Free grass and range wars make up much of our western lore and literature. Here in Idaho, our heritage is deeply rooted in the livestock industry. Our current Lieutenant Governor’s grandfather, Andy Little, ranged more than 120,000 sheep from Emmett to Cascade. Former state Senator, Governor, and U.S. Senator Len Jordan supported his family by running sheep out of Kirkwood Bar below Hells Canyon during the Depression. This heritage lives on for many of us who grew up in rural areas of the West.

In her book, “Life Below Hells Canyon,” Grace Jordan describes those Depression years between 1933 and 1940. “The canyon could make or break a man… The opportunities here were unusual, because of the favorable climate and the good range… The stockman could have the range as long as he paid his fees and used it right,” she writes. And this was the way things stood for ranchers who grazed the public lands through much of the 20th century.

=== Data lines ===

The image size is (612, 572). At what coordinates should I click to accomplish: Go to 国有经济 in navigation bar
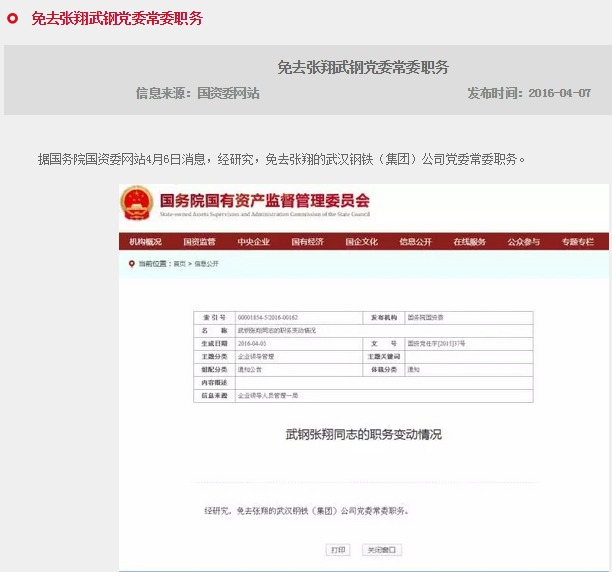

=== Task to carry out ===
Write out, word for word, the portion of the Idaho ranching text above starting at "Free grass and" and ending at "of the West.".

=== Written solution ===
Free grass and range wars make up much of our western lore and literature. Here in Idaho, our heritage is deeply rooted in the livestock industry. Our current Lieutenant Governor’s grandfather, Andy Little, ranged more than 120,000 sheep from Emmett to Cascade. Former state Senator, Governor, and U.S. Senator Len Jordan supported his family by running sheep out of Kirkwood Bar below Hells Canyon during the Depression. This heritage lives on for many of us who grew up in rural areas of the West.